El reconocimiento que necesitamos es apoyo económico y sanitario, no ser nombrado militar. Me vi obligado a luchar por un país en el que no poseía nada, no tenía nada.
Los superiores tienen que pagar por lo que nos hicieron, hay casos de abusos y torturas que están en suspenso por parte de la justicia, están esperando a que los culpables se mueran sin ser procesados. También nos mandaban espías infiltrados en las reuniones, haciéndose pasar como exsoldado, para que después les cuenten lo que hablábamos. Nos dimos cuenta a la hora de realizar trámites que no tenían los papeles correspondientes.

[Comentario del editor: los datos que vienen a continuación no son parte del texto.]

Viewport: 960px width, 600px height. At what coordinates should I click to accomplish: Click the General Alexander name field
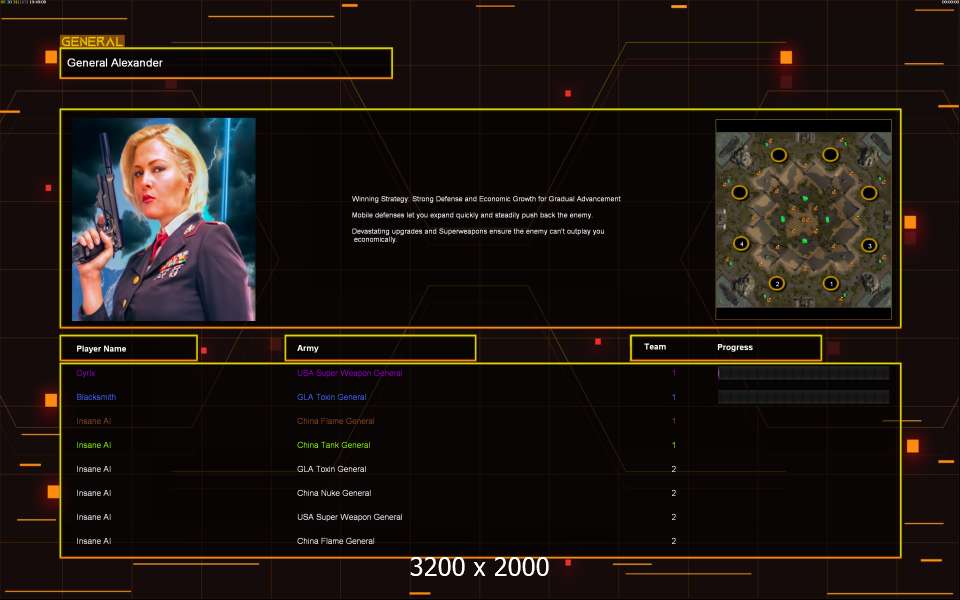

No todo fue malo; durante mi servicio militar obligatorio y tiempo en la guerra hice grandes amistades, descubrí la música y aprendí a tocar varios instrumentos. También entré al mundo de la escritura, cuando regresé sentí la necesidad de escribir y un amigo excombatiente me llevó a talleres de escritura y me enseñó mucho.
Creo que nuestro país se está olvidando de lo que pasó durante la Guerra de las Malvinas, que es exactamente lo que quieren los responsables. Tenemos que hablar honestamente al respecto y enseñar a la juventud de hoy lo que sucedió para comprender mejor cuáles son los intereses políticos de las islas y por qué es importante. Siento que es clave para crear unidad en la sociedad argentina.